> [Goal]: Retype the material from the line containing "The height and width of the screenshot is (575, 1568)." up to and including the line containing "coord(758,458)", reproducing those lines precisely.

> [Supplied records]:

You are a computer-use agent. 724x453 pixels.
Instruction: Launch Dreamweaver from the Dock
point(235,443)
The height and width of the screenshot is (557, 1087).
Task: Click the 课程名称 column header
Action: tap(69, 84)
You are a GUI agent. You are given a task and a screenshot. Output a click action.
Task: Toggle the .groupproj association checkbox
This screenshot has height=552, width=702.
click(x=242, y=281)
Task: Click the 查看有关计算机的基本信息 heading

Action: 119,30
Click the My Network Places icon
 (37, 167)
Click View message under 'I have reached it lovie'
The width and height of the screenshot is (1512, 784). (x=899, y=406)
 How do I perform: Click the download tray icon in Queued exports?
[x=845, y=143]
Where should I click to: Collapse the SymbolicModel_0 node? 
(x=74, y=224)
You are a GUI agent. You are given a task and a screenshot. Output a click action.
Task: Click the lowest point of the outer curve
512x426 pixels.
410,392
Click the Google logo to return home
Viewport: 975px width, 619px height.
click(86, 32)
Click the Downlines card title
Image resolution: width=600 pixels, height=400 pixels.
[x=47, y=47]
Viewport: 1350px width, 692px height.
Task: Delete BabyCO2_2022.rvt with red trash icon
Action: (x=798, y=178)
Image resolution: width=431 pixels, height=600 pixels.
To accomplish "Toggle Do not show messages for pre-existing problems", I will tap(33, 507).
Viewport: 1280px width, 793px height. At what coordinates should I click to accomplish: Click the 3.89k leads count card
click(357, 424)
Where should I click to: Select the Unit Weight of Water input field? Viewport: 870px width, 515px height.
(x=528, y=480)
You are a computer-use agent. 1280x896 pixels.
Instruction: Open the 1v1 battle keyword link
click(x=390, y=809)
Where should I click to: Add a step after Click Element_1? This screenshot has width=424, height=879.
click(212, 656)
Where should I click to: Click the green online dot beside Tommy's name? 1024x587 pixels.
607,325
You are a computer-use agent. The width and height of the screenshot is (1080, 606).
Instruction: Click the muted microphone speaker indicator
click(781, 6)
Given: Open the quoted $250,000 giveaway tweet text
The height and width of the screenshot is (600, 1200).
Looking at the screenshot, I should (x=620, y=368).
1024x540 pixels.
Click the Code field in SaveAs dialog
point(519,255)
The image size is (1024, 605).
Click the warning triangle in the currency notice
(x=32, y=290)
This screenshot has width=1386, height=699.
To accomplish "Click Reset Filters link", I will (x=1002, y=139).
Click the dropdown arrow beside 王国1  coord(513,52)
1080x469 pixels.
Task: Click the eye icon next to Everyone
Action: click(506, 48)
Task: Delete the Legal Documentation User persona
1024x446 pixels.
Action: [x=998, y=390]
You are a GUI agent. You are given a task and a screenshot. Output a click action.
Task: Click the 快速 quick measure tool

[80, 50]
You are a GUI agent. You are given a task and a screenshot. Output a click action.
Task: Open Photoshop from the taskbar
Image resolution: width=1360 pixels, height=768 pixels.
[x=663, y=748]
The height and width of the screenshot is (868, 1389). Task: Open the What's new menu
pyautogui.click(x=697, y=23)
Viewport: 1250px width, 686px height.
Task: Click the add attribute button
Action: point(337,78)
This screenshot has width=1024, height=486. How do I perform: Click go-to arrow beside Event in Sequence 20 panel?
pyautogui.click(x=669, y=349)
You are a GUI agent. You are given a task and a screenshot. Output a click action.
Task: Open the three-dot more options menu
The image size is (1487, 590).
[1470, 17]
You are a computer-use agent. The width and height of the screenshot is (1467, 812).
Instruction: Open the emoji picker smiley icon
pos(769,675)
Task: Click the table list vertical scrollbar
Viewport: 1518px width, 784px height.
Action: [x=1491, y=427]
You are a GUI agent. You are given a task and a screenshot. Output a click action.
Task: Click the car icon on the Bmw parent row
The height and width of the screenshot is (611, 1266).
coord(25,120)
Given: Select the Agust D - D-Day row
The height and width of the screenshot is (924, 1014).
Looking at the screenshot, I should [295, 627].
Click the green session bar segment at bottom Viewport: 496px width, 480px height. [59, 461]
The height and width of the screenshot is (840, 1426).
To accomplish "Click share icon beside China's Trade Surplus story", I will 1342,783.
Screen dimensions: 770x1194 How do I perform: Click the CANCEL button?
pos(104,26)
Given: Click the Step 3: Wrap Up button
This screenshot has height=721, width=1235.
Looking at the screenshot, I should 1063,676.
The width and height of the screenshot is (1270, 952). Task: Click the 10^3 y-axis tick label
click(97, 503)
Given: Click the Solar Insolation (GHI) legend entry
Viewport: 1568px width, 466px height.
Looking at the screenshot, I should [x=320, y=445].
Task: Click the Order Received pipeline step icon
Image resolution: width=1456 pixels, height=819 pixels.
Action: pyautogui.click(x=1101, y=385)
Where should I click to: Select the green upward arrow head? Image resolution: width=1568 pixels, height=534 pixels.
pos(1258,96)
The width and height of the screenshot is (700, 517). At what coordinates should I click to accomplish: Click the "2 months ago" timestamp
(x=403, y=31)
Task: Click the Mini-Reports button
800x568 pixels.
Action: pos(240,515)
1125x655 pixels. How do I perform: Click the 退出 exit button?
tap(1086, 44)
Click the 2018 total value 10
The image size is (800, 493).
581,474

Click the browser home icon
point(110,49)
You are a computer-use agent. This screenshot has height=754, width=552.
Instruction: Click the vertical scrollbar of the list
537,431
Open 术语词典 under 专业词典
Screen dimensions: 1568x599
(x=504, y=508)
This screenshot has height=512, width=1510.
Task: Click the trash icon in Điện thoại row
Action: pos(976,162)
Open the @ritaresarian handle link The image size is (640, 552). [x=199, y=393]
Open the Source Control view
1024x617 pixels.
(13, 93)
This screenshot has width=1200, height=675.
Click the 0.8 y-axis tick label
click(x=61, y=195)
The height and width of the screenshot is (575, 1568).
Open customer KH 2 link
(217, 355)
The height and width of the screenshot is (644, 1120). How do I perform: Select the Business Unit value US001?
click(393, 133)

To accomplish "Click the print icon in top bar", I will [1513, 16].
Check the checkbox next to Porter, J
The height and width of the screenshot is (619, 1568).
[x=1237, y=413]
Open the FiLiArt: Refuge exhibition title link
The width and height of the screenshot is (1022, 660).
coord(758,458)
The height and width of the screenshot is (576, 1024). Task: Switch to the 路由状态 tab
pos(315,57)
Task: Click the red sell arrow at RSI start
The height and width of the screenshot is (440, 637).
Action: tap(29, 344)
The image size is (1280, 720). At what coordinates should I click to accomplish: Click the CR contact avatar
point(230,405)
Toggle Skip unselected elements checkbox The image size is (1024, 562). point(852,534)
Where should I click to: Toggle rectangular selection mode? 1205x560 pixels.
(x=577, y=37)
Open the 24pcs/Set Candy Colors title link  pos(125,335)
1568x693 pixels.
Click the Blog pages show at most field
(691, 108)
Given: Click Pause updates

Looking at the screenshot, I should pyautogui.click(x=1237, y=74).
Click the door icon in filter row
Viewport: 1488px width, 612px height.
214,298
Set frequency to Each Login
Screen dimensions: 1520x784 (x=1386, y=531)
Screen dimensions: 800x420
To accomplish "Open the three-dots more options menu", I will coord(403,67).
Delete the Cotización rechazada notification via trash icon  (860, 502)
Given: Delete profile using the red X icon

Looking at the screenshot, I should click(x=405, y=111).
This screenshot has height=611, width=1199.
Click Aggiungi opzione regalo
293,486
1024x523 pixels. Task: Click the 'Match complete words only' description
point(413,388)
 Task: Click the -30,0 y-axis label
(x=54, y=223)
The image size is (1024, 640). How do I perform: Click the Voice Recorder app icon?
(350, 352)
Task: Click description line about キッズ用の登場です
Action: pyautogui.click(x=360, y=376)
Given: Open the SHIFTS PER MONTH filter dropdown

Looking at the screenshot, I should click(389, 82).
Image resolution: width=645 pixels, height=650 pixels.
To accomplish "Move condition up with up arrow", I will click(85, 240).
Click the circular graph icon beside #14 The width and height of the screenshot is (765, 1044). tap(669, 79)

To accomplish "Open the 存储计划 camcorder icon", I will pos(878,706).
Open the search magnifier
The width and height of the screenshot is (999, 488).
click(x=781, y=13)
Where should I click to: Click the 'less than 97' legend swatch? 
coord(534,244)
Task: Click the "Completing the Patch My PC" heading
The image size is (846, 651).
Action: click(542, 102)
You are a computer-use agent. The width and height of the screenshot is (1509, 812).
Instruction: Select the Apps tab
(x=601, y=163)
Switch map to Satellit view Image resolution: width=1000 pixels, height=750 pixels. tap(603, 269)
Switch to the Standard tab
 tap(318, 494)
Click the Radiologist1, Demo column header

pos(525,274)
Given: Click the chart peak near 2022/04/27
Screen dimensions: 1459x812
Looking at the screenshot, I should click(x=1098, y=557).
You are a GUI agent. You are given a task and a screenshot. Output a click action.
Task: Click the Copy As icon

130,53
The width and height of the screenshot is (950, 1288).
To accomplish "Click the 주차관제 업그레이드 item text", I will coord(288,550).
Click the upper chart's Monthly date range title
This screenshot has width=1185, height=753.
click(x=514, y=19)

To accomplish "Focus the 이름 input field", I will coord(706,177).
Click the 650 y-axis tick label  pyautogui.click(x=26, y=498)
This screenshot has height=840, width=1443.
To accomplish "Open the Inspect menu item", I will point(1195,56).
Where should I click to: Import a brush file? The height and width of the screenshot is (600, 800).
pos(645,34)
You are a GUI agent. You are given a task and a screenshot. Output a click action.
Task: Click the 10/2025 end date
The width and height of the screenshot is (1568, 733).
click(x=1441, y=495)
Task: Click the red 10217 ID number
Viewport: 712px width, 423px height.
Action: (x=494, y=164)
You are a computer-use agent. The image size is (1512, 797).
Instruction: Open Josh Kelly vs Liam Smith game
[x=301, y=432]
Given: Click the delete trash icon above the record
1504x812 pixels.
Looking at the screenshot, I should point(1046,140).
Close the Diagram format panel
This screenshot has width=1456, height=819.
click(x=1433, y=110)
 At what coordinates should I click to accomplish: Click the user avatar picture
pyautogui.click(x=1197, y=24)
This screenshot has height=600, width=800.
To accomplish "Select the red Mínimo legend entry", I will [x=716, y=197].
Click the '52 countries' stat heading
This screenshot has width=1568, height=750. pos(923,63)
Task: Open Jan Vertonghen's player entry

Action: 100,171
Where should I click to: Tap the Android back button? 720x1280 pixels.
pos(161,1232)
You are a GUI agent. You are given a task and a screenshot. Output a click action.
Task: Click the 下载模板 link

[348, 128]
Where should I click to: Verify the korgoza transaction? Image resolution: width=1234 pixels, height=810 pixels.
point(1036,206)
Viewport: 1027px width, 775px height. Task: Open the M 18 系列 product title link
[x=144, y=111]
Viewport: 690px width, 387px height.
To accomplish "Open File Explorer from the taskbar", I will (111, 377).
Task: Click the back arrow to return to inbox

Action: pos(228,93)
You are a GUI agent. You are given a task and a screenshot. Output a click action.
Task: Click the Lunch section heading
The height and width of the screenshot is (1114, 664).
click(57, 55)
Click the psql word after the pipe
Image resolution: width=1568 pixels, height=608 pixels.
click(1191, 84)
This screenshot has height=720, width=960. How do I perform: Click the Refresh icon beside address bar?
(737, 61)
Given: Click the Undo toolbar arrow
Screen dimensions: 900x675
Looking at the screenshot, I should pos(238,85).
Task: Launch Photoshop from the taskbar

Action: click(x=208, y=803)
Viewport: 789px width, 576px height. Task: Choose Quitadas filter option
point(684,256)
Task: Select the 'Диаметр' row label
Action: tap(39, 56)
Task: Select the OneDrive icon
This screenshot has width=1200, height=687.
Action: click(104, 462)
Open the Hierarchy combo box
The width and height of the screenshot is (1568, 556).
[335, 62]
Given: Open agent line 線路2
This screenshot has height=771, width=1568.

> [Result of the exercise]:
The height and width of the screenshot is (575, 1568).
Open customer KH 2 link
(217, 355)
The height and width of the screenshot is (644, 1120). How do I perform: Select the Business Unit value US001?
click(393, 133)

To accomplish "Click the print icon in top bar", I will [1513, 16].
Check the checkbox next to Porter, J
The height and width of the screenshot is (619, 1568).
[x=1237, y=413]
Open the FiLiArt: Refuge exhibition title link
The width and height of the screenshot is (1022, 660).
coord(758,458)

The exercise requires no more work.